The situation means a sudden demand surge across major European ports and many ships will call at, for example, the Dutch shipping hub of Rotterdam, Hamburg, in Germany, and Antwerp almost simultaneously, the Port of Gothenburg said in a statement March 30.
But things will be quieter before they are busier, a spokesman for APM Terminals, one of the world's most comprehensive port networks, said March 30. "In the short term there will be a brief period where our European ports have too little volume as the originally scheduled imports are now delayed. There will then be a surge of volume as the delayed vessels arrive along with the regularly scheduled vessel calls," the APM Terminals spokesman said.
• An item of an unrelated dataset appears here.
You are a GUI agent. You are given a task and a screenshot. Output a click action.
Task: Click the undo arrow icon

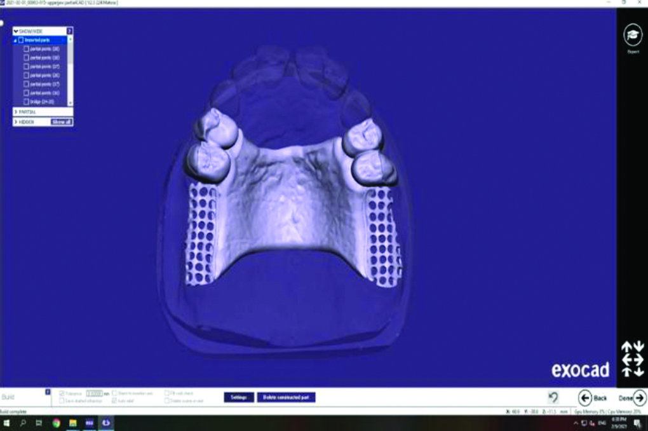pyautogui.click(x=553, y=397)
This will create bottlenecks in the ports and hinterland logistics as imports are delayed and exports build up, he said.
Northbound and southbound traffic on the Suez Canal had fully resumed by the morning of March 30, a week after the stricken Ever Given container ship ran aground in the key waterway March 23. The closure resulted in a backlog of almost 400 vessels, which is likely to take at least a week to clear, and cause severe port congestion at many commodity terminals worldwide.
Market watchers expect the usual, bigger ports to be inundated but some see this as an opportunity.
The Gothenburg Port Authority and the Port of Gothenburg container terminal operator APM Terminals Nordic is offering a discount to vessels that divert to the Swedish port.
The port of Hamburg would not be the first port of call on routes between Asia and Europe, but it is preparing for higher facility utilization, by "activating additional storage space in the port (approximately. 100,000 sq m) to store the larger quantity of export containers," a representative for the port authority said.
Leading container line AP Moller-Maersk said the "ripple effects on global supply chains" would continue for weeks to come.
"We estimate that the delays could have an impact on our ocean network capacity for the coming several weeks. We are doing our utmost to mitigate the impact and contingency plans are still being made, but the loss of capacity [is expected] to be 20-30% over multiple weeks, depending on market dynamics," it said on March 30.
The backlog has impacted yard utilization capacity. "With last week's event in the Suez Canal, we know for sure that again vessels will be delayed and that the pressure on our terminals will further increase," rival container group Hapag-Lloyd said.
Initially, container carriers started redirecting some of their vessels via the Cape of Good Hope. While some ships are continuing on this path, the resumption of flows through the Suez has led some carriers to reinstate routes.
Meanwhile, container freight rates have held steady with the market taking a wait-and-see approach. The Platts Container Index, a weighted average of the spot price of key container shipping routes, was assessed at $4,495.59/FEU on March 30, stable day on day.